Rob Devitt is committed to strong community involvement in the local health care system; he just isn’t sure what form that will take.

Devitt, appointed supervisor of the Chatham-Kent Health Alliance Sept. 1, met last week with the former board of the Sydenham District Hospital and is trying to arrange meetings with former St. Joseph’s and Public General boards.

Under the legal terms of his appointment, all governance boards were automatically dismissed.

The Wallaceburg board operated as an “open board” with directors being elected from a membership of more than 500.

The Chatham board members were appointed through a process closed to the public.

Devitt said it would be premature to say at this point what direction hospital governance will take.

“I don’t have a preferred structure,” he said. “We’ll start by looking at best practices and what fits the local situation. There are lots of models and options.”

He said he plans to speak to as many people as possible while he determines the future of the organization.

“It is ultimately about the communities we serve in health care,” he said. “That’s why we don’t have all hospitals run from Toronto. It’s about making informed, balanced provision of services that use resources wisely.”

Devitt said he’s had an “incredibly warm welcome.

“The staff and physicians are dedicated to better patient care so it’s a matter of finding the best way to move forward.”
Last week former CEO Colin Patey was dismissed and Ken Deane was hired as his replacement on an interim basis.
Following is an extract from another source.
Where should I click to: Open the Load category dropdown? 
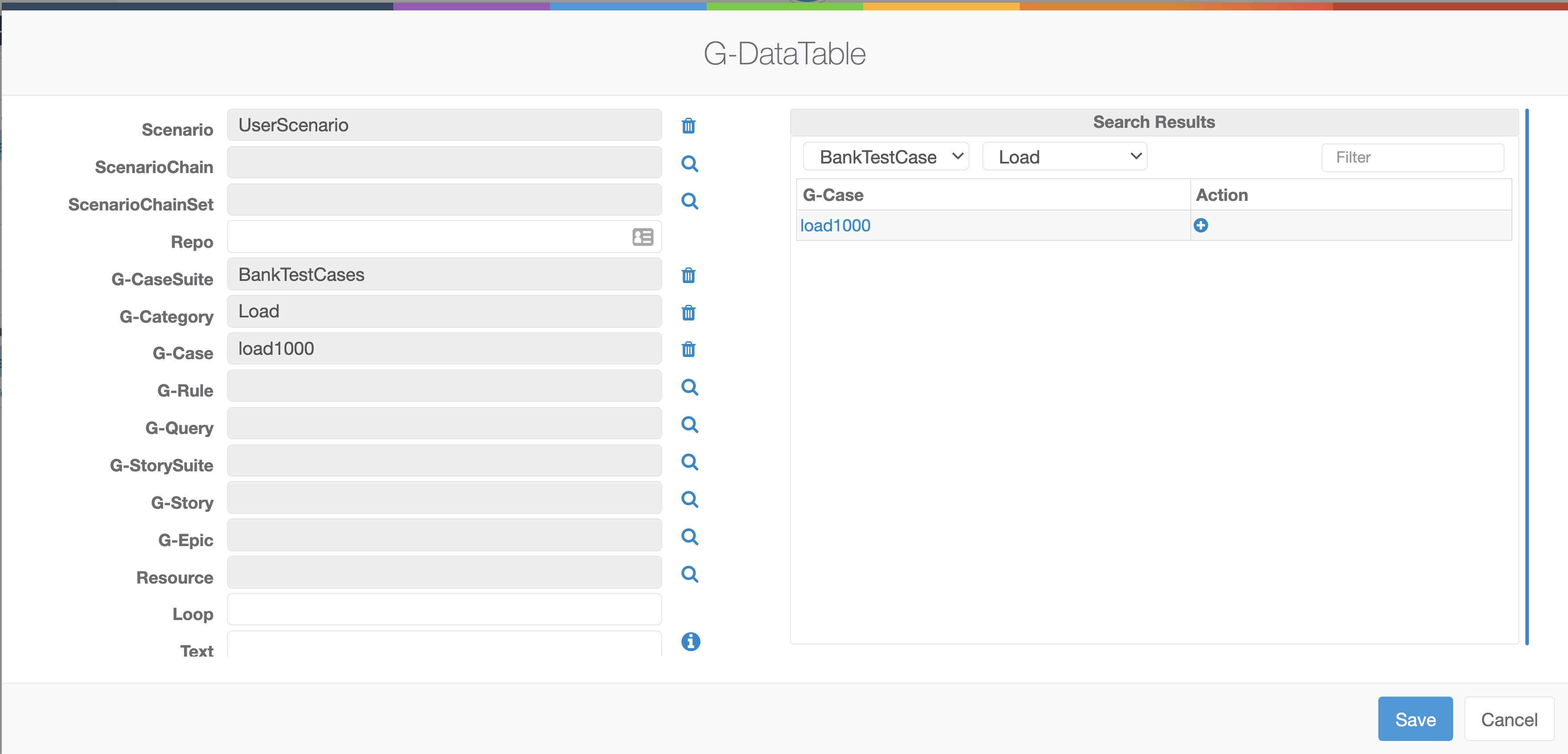pyautogui.click(x=1064, y=157)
“I think very highly of Ken,” he said. “We have both been CEOs, interim CEOs and supervisors so I like to say that in our case one and one equals three because we have a broad base of knowledge.”

He said listening, coaching and teaching are part of both positions.

“We’re very aware that we’re public servants and we’re here for that purpose.”

Ultimately, Devitt said, “at the very centre of our discussions should be the patient. We need to make sure that any citizen in need of health care receives care that is clinical, humane, compassionate and culturally sensitive.”